**What you are asked to do**. Restate the listing exactly and in full.

**Task input**.

______________________________

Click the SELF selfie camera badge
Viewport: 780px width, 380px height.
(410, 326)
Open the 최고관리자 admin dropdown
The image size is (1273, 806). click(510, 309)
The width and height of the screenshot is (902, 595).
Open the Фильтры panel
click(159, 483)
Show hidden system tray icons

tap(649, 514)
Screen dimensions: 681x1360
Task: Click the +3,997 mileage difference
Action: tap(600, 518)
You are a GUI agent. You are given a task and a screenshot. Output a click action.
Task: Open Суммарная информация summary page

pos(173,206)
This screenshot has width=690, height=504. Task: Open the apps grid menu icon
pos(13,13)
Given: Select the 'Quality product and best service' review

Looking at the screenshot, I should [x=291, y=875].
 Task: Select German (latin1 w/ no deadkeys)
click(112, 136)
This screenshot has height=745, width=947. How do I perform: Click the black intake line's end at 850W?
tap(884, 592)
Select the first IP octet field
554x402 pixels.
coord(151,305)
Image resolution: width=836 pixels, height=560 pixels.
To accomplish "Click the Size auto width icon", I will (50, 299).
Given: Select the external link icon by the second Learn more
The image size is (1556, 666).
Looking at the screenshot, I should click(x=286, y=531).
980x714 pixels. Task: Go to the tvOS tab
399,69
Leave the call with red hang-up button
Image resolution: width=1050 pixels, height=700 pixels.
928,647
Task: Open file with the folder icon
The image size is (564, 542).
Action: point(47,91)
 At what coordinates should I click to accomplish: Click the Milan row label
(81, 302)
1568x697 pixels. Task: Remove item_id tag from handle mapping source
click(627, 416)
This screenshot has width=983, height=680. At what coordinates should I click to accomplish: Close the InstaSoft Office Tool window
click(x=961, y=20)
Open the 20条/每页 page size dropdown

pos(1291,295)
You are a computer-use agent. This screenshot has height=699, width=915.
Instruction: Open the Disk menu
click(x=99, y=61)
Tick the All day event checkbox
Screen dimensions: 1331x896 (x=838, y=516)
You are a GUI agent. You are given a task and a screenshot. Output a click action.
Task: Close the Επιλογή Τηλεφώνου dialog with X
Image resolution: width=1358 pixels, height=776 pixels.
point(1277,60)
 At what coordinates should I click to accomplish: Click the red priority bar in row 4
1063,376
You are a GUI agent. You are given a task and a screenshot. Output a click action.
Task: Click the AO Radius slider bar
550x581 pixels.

______________________________

**Expected answer**.
Click the SELF selfie camera badge
Viewport: 780px width, 380px height.
(410, 326)
Open the 최고관리자 admin dropdown
The image size is (1273, 806). click(510, 309)
The width and height of the screenshot is (902, 595).
Open the Фильтры panel
click(159, 483)
Show hidden system tray icons

tap(649, 514)
Screen dimensions: 681x1360
Task: Click the +3,997 mileage difference
Action: tap(600, 518)
You are a GUI agent. You are given a task and a screenshot. Output a click action.
Task: Open Суммарная информация summary page

pos(173,206)
This screenshot has width=690, height=504. Task: Open the apps grid menu icon
pos(13,13)
Given: Select the 'Quality product and best service' review

Looking at the screenshot, I should [x=291, y=875].
 Task: Select German (latin1 w/ no deadkeys)
click(112, 136)
This screenshot has height=745, width=947. How do I perform: Click the black intake line's end at 850W?
tap(884, 592)
Select the first IP octet field
554x402 pixels.
coord(151,305)
Image resolution: width=836 pixels, height=560 pixels.
To accomplish "Click the Size auto width icon", I will (50, 299).
Given: Select the external link icon by the second Learn more
The image size is (1556, 666).
Looking at the screenshot, I should click(x=286, y=531).
980x714 pixels. Task: Go to the tvOS tab
399,69
Leave the call with red hang-up button
Image resolution: width=1050 pixels, height=700 pixels.
928,647
Task: Open file with the folder icon
The image size is (564, 542).
Action: point(47,91)
 At what coordinates should I click to accomplish: Click the Milan row label
(81, 302)
1568x697 pixels. Task: Remove item_id tag from handle mapping source
click(627, 416)
This screenshot has width=983, height=680. At what coordinates should I click to accomplish: Close the InstaSoft Office Tool window
click(x=961, y=20)
Open the 20条/每页 page size dropdown

pos(1291,295)
You are a computer-use agent. This screenshot has height=699, width=915.
Instruction: Open the Disk menu
click(x=99, y=61)
Tick the All day event checkbox
Screen dimensions: 1331x896 (x=838, y=516)
You are a GUI agent. You are given a task and a screenshot. Output a click action.
Task: Close the Επιλογή Τηλεφώνου dialog with X
Image resolution: width=1358 pixels, height=776 pixels.
point(1277,60)
 At what coordinates should I click to accomplish: Click the red priority bar in row 4
1063,376
You are a GUI agent. You are given a task and a screenshot. Output a click action.
Task: Click the AO Radius slider bar
550x581 pixels.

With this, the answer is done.